I'm not trying to prove a novel concept, just explain how the C spec thinks about C:

> The semantic descriptions in this International Standard describe the behavior of an abstract machine in which issues of optimization are irrelevant.

This belief that C targets the hardware directly makes C devs frustrated that UB seems like an intentional trap added by compilers that refuse to "just" do what the target CPU does.

The reality is that front-end/back-end split in compilers gave us the machine from the C spec as its own optimization target with its own semantics.

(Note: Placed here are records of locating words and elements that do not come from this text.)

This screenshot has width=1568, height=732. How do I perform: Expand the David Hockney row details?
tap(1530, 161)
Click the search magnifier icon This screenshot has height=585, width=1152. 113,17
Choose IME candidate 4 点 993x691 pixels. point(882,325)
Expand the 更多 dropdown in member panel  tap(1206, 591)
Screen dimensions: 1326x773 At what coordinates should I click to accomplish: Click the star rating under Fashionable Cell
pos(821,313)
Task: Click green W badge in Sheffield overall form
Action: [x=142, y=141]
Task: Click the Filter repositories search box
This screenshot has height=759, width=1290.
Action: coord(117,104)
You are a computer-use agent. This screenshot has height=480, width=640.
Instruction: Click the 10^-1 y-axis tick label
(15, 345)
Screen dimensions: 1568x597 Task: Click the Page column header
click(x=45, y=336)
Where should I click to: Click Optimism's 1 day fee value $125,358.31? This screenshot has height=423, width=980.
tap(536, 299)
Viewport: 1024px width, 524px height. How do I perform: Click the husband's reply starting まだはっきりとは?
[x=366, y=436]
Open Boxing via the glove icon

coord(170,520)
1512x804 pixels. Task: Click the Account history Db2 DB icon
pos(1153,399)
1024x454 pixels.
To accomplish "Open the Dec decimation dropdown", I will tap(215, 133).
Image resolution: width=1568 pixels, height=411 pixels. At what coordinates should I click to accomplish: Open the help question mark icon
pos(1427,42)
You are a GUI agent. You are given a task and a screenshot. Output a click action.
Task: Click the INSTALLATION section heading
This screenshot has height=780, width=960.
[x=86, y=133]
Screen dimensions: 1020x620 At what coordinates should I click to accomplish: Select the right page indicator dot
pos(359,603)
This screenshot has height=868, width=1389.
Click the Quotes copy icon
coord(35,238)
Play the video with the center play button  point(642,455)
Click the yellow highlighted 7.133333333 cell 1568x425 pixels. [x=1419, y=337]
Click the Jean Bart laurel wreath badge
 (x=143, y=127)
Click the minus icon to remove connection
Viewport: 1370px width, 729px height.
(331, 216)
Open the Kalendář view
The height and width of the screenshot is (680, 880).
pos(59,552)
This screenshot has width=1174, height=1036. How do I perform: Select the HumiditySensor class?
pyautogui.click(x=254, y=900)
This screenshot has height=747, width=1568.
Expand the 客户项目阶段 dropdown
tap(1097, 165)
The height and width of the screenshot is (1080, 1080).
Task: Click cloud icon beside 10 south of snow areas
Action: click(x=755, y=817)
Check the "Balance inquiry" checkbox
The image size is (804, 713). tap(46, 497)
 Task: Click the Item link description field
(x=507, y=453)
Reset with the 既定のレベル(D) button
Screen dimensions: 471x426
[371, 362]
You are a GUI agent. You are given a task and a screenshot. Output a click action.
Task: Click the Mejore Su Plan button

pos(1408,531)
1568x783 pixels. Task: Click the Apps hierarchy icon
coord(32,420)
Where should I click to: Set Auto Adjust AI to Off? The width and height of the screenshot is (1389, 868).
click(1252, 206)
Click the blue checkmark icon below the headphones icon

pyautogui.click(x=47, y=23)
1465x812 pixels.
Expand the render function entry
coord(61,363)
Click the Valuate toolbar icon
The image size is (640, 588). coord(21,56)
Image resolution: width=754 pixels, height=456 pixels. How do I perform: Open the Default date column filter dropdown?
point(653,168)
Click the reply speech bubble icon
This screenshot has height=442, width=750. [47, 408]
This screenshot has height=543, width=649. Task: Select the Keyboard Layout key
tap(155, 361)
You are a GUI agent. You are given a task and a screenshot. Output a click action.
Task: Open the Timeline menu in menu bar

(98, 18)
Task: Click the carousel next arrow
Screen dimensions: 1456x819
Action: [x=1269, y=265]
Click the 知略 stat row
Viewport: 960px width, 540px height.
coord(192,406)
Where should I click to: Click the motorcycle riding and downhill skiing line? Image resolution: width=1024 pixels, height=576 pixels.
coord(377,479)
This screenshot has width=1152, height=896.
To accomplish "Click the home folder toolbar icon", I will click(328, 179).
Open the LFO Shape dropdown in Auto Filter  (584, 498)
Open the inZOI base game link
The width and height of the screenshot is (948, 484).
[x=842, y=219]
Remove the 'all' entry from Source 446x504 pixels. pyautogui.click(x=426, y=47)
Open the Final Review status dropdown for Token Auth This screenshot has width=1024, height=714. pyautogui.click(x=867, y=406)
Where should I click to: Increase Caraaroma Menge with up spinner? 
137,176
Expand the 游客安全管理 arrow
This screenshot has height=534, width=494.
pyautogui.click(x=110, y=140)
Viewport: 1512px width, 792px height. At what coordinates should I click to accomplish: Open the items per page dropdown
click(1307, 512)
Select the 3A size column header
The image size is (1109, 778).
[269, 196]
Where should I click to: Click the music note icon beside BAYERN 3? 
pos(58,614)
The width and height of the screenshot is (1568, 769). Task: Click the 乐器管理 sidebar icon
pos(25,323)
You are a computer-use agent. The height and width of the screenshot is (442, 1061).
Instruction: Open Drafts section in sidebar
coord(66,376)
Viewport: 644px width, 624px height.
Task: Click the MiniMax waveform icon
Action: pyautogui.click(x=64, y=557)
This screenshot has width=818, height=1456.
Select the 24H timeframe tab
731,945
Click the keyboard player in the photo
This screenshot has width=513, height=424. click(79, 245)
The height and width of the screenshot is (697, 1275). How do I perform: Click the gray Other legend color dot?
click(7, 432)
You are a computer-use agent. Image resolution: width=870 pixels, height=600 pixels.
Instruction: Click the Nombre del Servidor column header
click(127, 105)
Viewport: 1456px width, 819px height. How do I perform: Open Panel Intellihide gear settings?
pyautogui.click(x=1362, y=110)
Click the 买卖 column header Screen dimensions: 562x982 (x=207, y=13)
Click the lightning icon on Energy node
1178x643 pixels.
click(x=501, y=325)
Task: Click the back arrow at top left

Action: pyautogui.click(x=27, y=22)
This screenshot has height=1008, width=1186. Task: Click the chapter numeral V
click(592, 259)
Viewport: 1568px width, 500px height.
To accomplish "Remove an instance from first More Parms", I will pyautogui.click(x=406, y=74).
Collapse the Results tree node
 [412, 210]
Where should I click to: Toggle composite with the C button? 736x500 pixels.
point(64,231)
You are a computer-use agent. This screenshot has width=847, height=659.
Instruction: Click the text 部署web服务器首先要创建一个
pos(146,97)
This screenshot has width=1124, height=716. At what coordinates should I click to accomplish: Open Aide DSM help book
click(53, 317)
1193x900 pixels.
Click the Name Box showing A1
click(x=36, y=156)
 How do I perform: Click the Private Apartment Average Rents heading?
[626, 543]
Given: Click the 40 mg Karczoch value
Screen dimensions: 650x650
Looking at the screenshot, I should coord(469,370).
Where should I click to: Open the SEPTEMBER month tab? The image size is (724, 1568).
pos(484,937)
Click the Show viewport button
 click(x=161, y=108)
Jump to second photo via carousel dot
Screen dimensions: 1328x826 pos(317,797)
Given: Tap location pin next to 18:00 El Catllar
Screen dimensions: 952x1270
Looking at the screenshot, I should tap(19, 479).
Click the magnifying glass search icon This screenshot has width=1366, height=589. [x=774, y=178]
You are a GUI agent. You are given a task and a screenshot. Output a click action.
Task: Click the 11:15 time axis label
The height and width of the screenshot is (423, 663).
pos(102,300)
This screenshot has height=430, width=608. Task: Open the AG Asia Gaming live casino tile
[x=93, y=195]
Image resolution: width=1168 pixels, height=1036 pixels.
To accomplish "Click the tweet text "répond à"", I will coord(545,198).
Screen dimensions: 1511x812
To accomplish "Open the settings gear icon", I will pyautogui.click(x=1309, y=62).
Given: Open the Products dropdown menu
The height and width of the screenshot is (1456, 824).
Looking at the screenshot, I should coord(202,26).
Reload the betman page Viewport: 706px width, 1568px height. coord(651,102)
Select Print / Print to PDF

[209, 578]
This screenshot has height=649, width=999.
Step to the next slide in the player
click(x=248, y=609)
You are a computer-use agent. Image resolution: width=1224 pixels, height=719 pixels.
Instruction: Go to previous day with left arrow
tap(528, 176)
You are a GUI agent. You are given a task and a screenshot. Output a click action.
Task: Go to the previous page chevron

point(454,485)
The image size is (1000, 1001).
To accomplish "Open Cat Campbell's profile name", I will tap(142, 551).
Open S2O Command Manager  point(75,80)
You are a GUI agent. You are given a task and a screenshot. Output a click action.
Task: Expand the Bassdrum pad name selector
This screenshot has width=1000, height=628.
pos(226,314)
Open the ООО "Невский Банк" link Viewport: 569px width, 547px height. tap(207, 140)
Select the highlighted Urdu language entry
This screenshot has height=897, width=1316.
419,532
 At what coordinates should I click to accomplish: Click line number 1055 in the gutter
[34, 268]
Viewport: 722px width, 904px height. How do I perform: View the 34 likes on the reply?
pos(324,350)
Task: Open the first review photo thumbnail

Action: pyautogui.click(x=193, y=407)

Before C got formalised in this form, it wasn't very portable beyond PDP. C was too opinionated and bloated for 8-bit computers. It wouldn't assume 8-bit bytes (because PDP-11 didn't have them), but it did assume linear memory (even though most 16-bit CPUs didn't have it). All those "checking wetness of water... wet" checks in ./configure used to have a purpose!

Originally C didn't count as an assembly any more than asm.js does today. C was too abstract to let programmers choose addressing modes and use flags back when these mattered (e.g. you could mark a variable as `register`, but not specifically as an A register on 68K). C was too high level for tricks like self-modifying code (pretty standard practice where performance mattered until I-cache and OoO killed it).

C is now a portable assembly more because CPUs that didn't fit C's model have died out (VLIW) or remained non-standard specialized targets (SIMT).